This is the first monograph devoted to the Sturm oscillatory theory for infinite systems of differential equations and its relations with the spectral theory. It aims to study a theory of self-adjoint problems for such systems, based on an elegant method of binary relations. Another topic investigated in the book is the behavior of discrete eigenvalues which appear in spectral gaps of the Hill operator and almost periodic Schrödinger operators due to local perturbations of the potential (e.g., modeling impurities in crystals).
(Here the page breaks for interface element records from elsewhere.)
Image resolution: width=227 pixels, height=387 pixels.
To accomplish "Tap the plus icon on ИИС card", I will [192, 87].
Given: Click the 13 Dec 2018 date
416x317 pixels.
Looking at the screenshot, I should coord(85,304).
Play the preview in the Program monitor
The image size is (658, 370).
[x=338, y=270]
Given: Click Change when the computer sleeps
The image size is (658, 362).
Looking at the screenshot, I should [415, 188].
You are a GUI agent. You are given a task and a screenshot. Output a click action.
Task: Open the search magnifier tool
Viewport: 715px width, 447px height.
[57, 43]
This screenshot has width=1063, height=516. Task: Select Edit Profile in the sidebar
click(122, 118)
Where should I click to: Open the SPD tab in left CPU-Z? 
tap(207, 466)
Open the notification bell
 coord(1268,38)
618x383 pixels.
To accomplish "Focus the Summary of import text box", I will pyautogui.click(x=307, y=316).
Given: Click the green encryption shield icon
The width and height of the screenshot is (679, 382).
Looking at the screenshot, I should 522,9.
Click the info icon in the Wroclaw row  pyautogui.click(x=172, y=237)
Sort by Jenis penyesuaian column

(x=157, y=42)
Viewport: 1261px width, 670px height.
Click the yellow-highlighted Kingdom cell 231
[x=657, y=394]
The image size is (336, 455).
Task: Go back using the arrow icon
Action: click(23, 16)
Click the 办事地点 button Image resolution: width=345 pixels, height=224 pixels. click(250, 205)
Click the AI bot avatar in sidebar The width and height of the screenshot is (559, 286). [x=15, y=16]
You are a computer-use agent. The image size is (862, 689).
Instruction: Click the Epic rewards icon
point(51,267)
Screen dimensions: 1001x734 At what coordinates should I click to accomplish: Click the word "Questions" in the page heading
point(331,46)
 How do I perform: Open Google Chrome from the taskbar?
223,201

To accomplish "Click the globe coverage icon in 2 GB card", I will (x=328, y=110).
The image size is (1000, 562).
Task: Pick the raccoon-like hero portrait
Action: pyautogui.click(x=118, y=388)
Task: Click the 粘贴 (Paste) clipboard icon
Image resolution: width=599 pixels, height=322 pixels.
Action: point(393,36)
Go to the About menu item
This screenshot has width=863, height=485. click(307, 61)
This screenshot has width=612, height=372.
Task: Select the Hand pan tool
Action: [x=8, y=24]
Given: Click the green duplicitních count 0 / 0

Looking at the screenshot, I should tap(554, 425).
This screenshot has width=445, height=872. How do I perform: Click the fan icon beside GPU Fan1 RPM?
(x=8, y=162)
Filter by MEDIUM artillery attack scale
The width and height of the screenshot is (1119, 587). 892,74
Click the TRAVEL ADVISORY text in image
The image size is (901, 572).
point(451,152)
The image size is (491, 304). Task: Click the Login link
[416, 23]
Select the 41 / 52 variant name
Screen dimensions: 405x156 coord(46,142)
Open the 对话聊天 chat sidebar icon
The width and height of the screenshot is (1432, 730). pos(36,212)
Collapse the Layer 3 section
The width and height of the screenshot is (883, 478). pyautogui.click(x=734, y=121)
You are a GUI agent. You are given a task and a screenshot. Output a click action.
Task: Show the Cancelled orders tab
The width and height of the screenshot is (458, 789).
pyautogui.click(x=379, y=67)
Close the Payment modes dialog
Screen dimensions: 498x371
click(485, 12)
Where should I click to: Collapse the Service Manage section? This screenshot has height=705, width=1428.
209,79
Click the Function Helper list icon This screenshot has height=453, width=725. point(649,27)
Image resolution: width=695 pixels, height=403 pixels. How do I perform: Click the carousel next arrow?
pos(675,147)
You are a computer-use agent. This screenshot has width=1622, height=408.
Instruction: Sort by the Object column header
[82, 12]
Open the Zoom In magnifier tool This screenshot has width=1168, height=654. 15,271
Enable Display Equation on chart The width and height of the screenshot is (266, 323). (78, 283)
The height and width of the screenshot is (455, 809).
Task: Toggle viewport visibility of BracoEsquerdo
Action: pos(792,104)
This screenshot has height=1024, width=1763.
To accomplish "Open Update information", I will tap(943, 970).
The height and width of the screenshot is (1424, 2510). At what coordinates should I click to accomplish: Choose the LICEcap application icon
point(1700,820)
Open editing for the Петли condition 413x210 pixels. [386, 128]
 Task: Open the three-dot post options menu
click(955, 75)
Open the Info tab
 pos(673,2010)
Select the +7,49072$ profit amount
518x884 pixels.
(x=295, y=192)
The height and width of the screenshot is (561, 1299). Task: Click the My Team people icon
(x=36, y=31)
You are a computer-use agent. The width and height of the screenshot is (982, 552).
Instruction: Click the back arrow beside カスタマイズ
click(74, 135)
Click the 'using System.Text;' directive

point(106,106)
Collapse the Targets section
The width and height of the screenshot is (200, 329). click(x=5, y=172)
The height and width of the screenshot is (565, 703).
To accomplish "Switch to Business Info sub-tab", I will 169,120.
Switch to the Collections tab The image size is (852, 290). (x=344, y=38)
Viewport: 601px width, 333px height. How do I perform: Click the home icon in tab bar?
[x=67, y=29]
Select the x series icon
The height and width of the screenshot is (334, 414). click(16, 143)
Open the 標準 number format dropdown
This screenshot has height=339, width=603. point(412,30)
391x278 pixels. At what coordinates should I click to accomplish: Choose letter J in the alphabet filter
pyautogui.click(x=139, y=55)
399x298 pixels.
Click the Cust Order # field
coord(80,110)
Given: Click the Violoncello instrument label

The book is based on results that have not been presented in other monographs. The only prerequisites needed to read it are basics of ordinary differential equations and operator theory. It should be accessible to graduate students, though its main topics are of interest to research mathematicians working in functional analysis, differential equations and mathematical physics, as well as to physicists interested in spectral theory of differential operators.
Contents:
- Relation Between Spectral and Oscillatory Properties for the Matrix Sturm–Liouville Problem
- Fundamental System of Solutions for an Operator Differential Equation with a Singular Boundary Condition
- Dependence of the Spectrum of Operator Boundary Problems on Variations of a Finite or Semi-Infinite Interval
- Relation Between Spectral and Oscillatory Properties for Operator Differential Equations of Arbitrary Order
- Self-Adjoint Extensions of Systems of Differential Equations of Arbitrary Order on an Infinite Interval in the Absolutely Indefinite Case
- Discrete Levels in Spectral Gaps of Perturbed Schrödinger and Hill Operators
Readership: graduate students, mathematicians and physicists interested in functional analysis, differential equations and mathematical physics.